Associate Justice of the New Jersey Supreme Court
- In office 1957–1973
- Preceded by: Joseph Weintraub
- Succeeded by: Mark A. Sullivan

New Jersey Appellate Court Judge
- In office 1952–1957

Essex County Court of Common Pleas Judge
- In office 1948–1952

South Orange Village Trustee
- In office 1942–1944

Personal details
- Born: June 19, 1903 East Orange, New Jersey
- Died: July 5, 1984 (aged 81) Summit, New Jersey
- Party: Democratic
- Spouse: Penelope C. Francis
- Children: John J. Francis, Jr. Hugh P. Francis Cynthia Weber
- Alma mater: Rutgers University Law School
- Occupation: Lawyer

= John J. Francis (judge) =

American judge

John Joseph Francis (June 19, 1903 – July 5, 1984) was an American Democratic Party politician and jurist who served as an associate justice of the New Jersey Supreme Court from 1957 until his retirement in 1972.

==Early life==
Francis was born on June 19, 1903, in East Orange, New Jersey. He received a law degree from Rutgers University Law School in 1925 and a master's degree in law from New York University Law School in 1947. He was admitted to the bar in 1926. He served as President of the Essex County Bar Association from 1942 to 1943, and as an Associate Editor of The New Jersey Law Journal from 1944 until 1947 and again from 1973 until his death in 1984.

==Political career==
In 1940, Francis became a candidate for the New Jersey General Assembly. He finished 13th out of 24 candidates in a race for 12 Essex County Assembly seats. Francis was the top vote getter among the Democratic candidates, receiving 136,241 votes. One of his running mates in the 1940 legislative contest was Peter W. Rodino, who would go on to serve 40 years in Congress, 14 of them as chairman of the House Judiciary Committee.

Francis was elected village trustee (councilman) in South Orange, New Jersey, in 1942.

# DATA ENTRIES:
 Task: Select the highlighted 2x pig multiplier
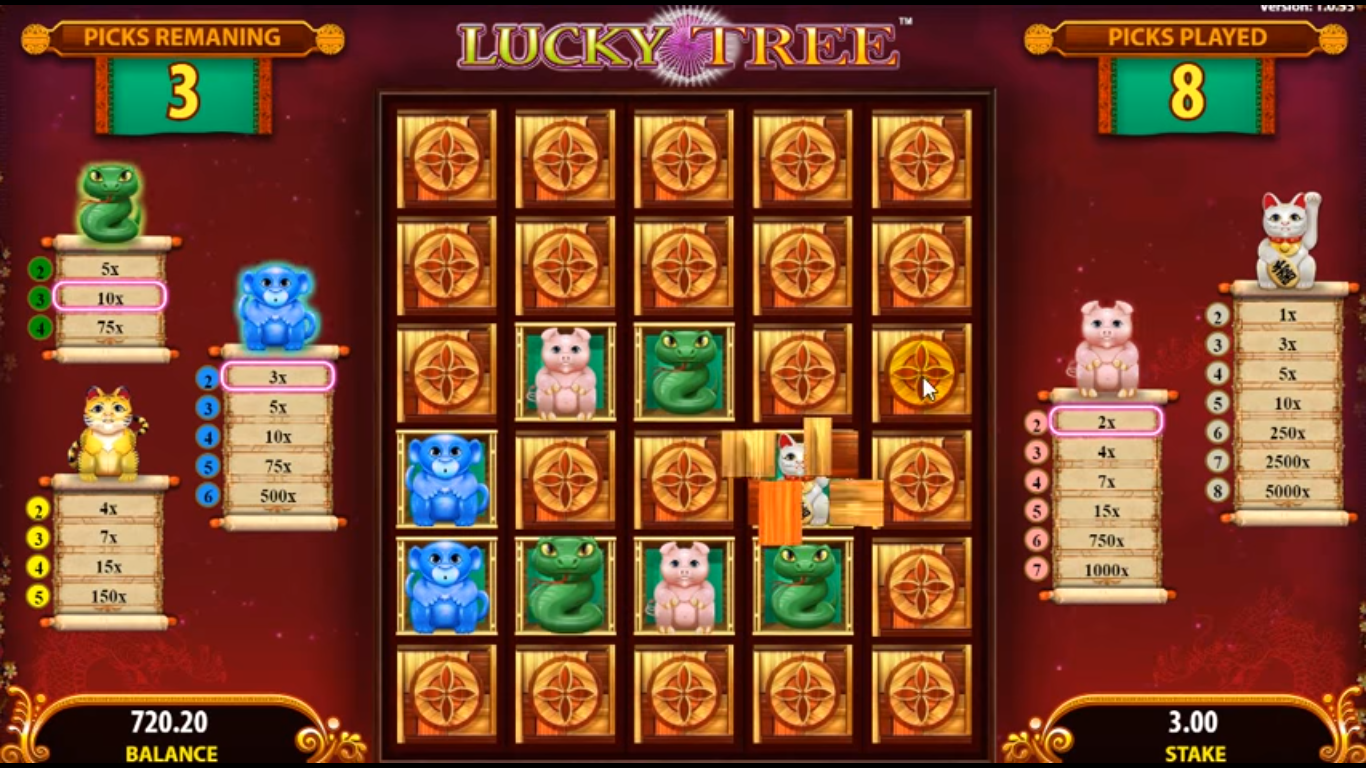(x=1106, y=423)
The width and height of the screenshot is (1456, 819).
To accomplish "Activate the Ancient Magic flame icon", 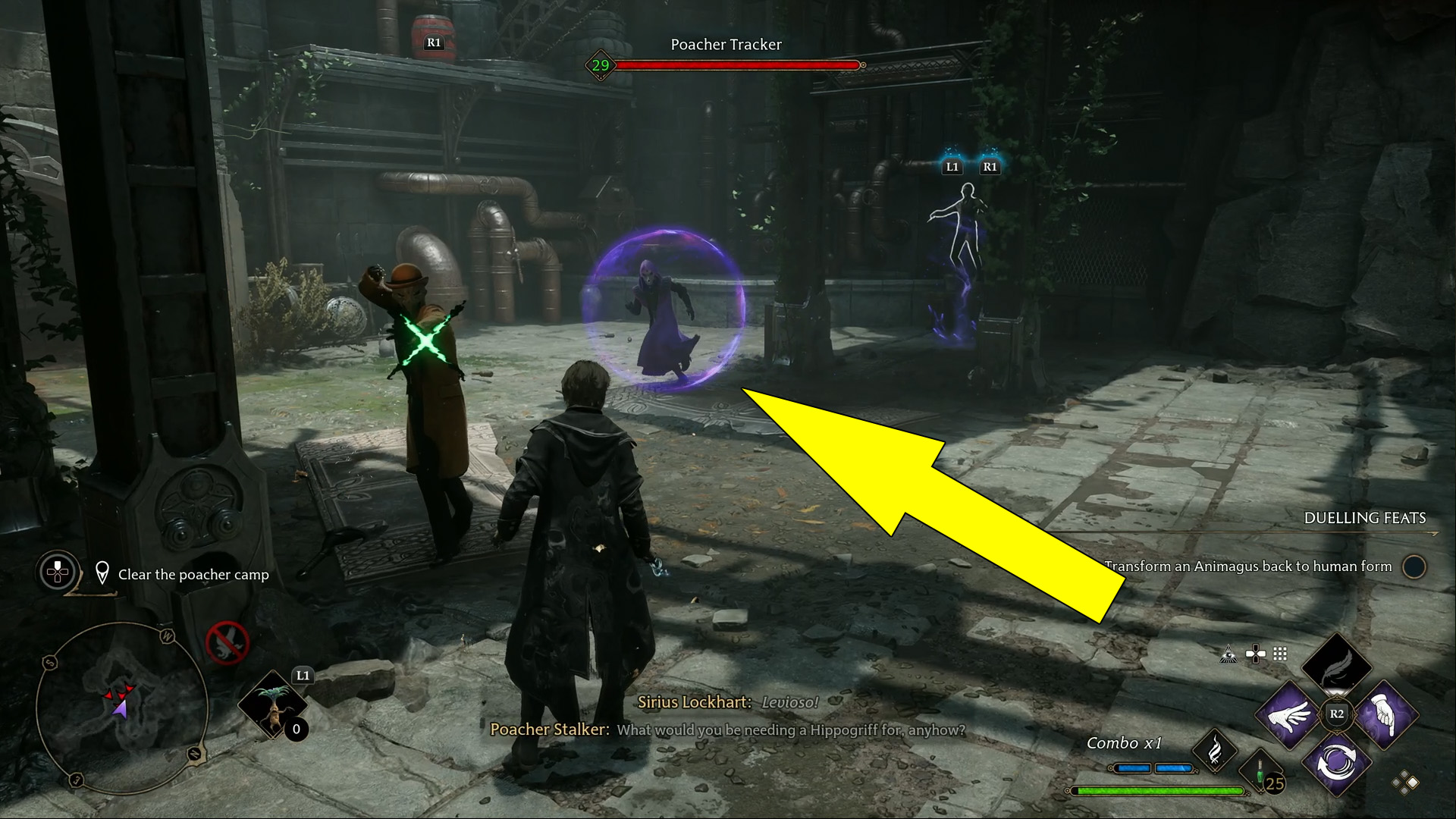I will 1214,751.
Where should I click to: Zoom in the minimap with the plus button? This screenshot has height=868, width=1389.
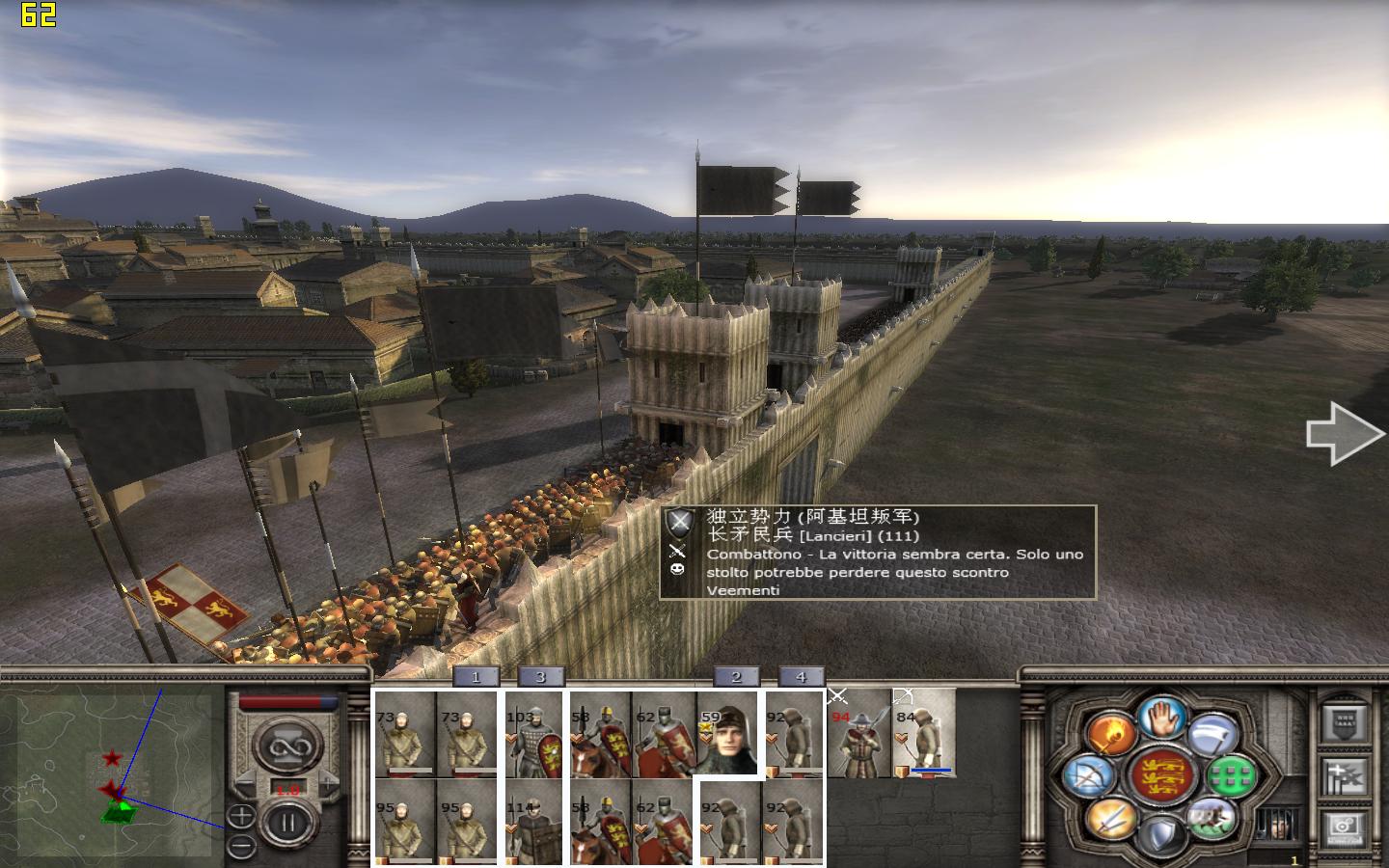[241, 818]

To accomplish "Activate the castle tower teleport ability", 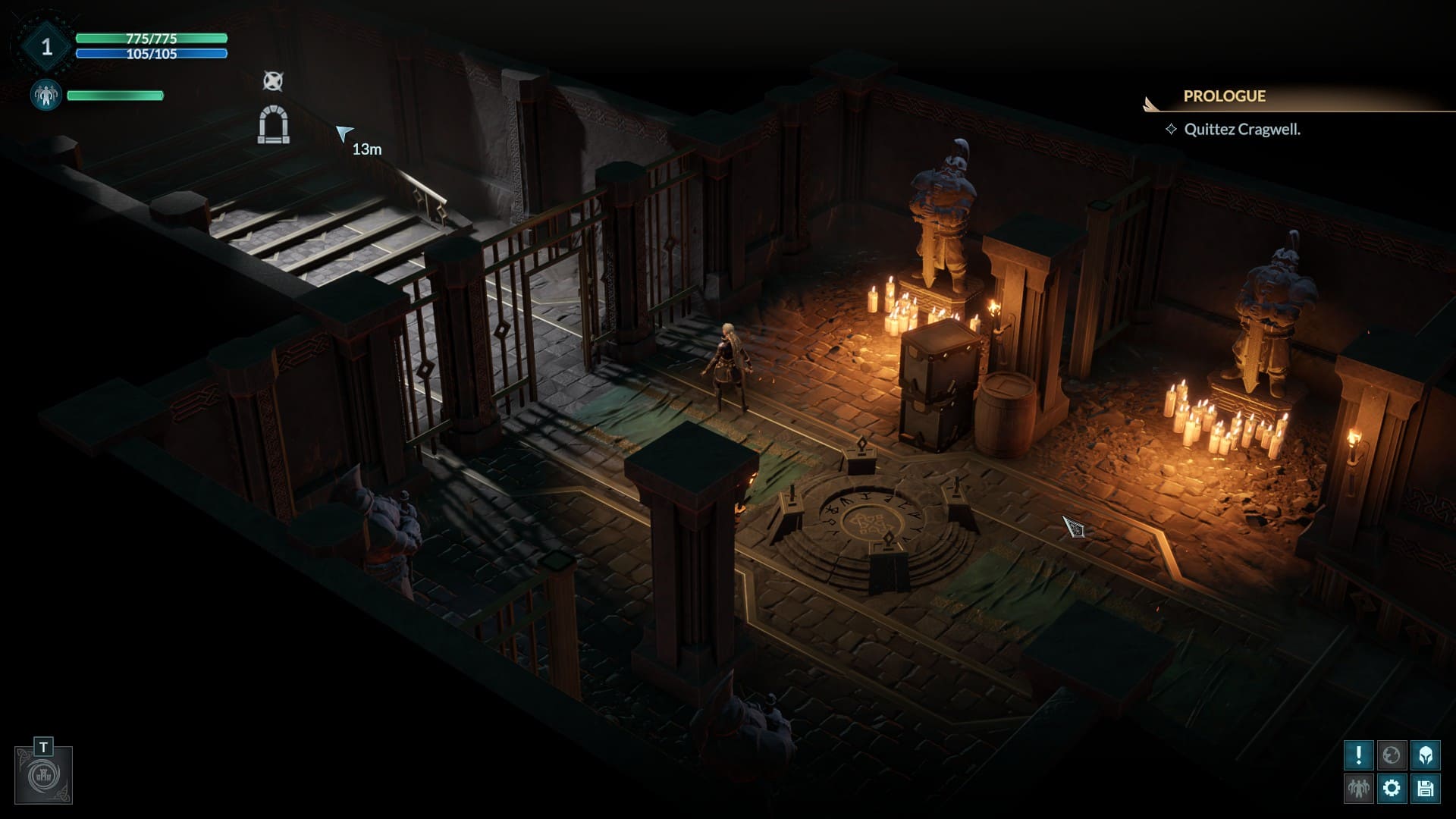I will (43, 775).
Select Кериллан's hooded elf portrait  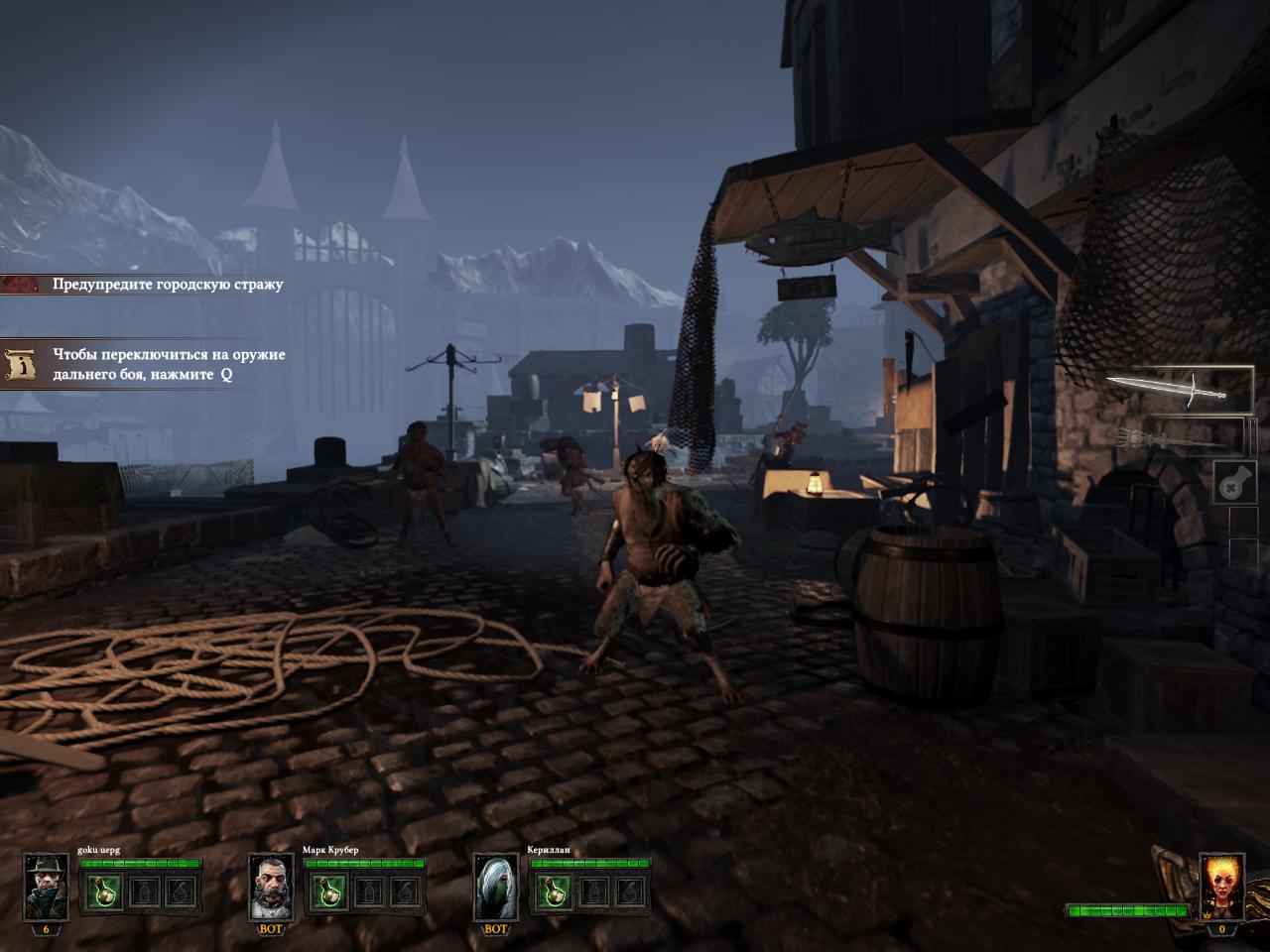pyautogui.click(x=495, y=886)
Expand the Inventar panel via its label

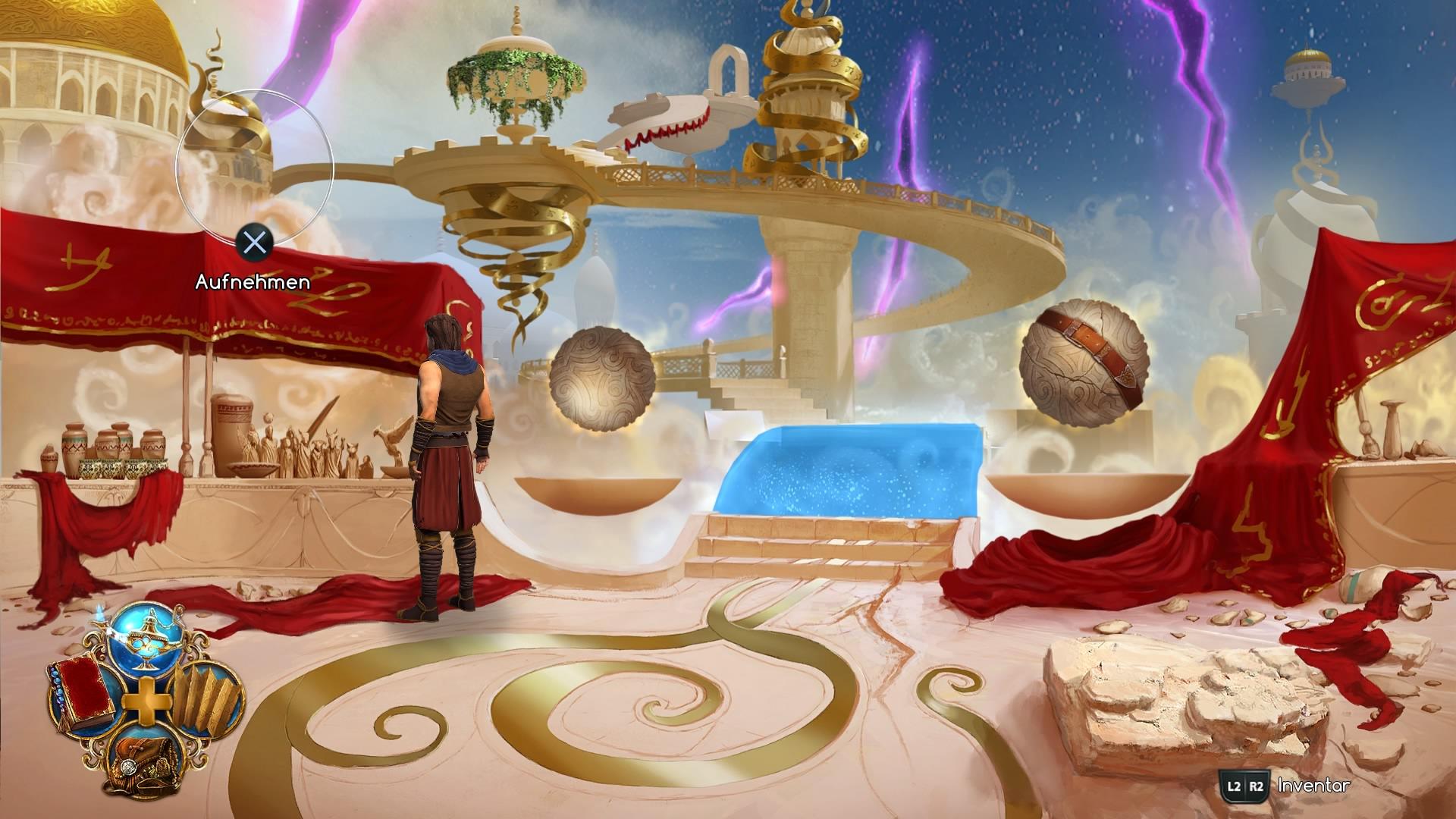tap(1312, 786)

# WHAT YOU HAVE TO DO:
Answer these questions about the John J. Francis biography.
(a) In what year did Francis receive his law degree from Rutgers University Law School?
(b) How many votes did Francis receive in his 1940 run for the New Jersey General Assembly?
(c) In what place did Francis die?

# COMPLETE ANSWER:
(a) 1925
(b) 136,241
(c) Summit, New Jersey